The ABC(DE) of ADTs in Advanced Prostate Cancer
Jointly provided by
Support for this activity has been provided through an educational grant from Pfizer Inc and Myovant Sciences Ltd.
Release date: 3/1/2022
Expiration date: 3/1/2023
Estimated time to complete: 1.0 hour
Overview
Prostate cancer is the most common cancer in men in the U.S., responsible for an estimated 248,530 new cases and 34,130 deaths in 2021. For patients diagnosed with advanced prostate cancer, androgen deprivation therapy (ADT) plays a major role in treatment but may be associated with a broad range of adverse effects. Of these, increased risk of cardiovascular (CV) events is among the most serious, as cardiovascular disease (CVD) is the most common non-cancer cause of death in patients with prostate cancer.
For physicians providing care to patients with advanced prostate cancer, staying current on the factors associated with safe, effective ADT use—indications for use, CVD risks, and comparative clinical efficacy of ADT agents—is essential.
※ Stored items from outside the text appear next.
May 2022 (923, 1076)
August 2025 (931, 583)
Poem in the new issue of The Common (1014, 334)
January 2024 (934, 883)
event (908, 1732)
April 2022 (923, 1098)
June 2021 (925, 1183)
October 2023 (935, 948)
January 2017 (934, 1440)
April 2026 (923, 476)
Of particular importance is the incorporation of the ABCDE algorithm (awareness, blood pressure monitoring, cholesterol management and cigarette avoidance, diet and diabetes, and exercise) into the advanced prostate cancer management paradigm to help prevent and manage CVD in patients with advanced prostate cancer who are receiving ADT.
Developed for urologists, oncologists, and radiation oncologists, this Virtual Practice uses a hands-on, case-based approach to discussing recommended considerations and strategies for managing CVD risk and optimizing outcomes when providing ADT to patients with advanced prostate cancer.
Faculty
Alicia K. Morgans, MD, MPH—Program Chair
Genitourinary Medical Oncologist
Medical Director, Survivorship Program
Dana-Farber Cancer Institute
Boston, Massachusetts
Pedro Barata, MD, MSc
Assistant Professor of Medicine
Tulane University
New Orleans, Louisiana
Matthew Smith, MD, PhD
Professor of Medicine
Harvard Medical School
Director of Genitourinary Malignancies Program
Massachusetts General Hospital
Boston, Massachusetts
Target Audience
This activity has been designed to meet the educational needs of medical oncologists, urologists, radiation oncologists, and other health care providers involved in the care and treatment of patients with advanced prostate cancer.
Learning Objectives
Upon completion of this activity, participants should be better able to:
- Evaluate patient CVD risk and cardiovascular safety data when selecting ADT for patients with advanced prostate cancer
- Evaluate the clinical efficacy of gonadotropin-releasing hormone (GnRH) agonists and antagonists in the setting of advanced prostate cancer
Accreditation and Credit Designation
This activity has been planned and implemented in accordance with the accreditation requirements and policies of the Accreditation Council for Continuing Medical Education (ACCME) through the joint providership of the University of Cincinnati and RedMedEd. The University of Cincinnati is accredited by the ACCME to provide continuing medical education for physicians.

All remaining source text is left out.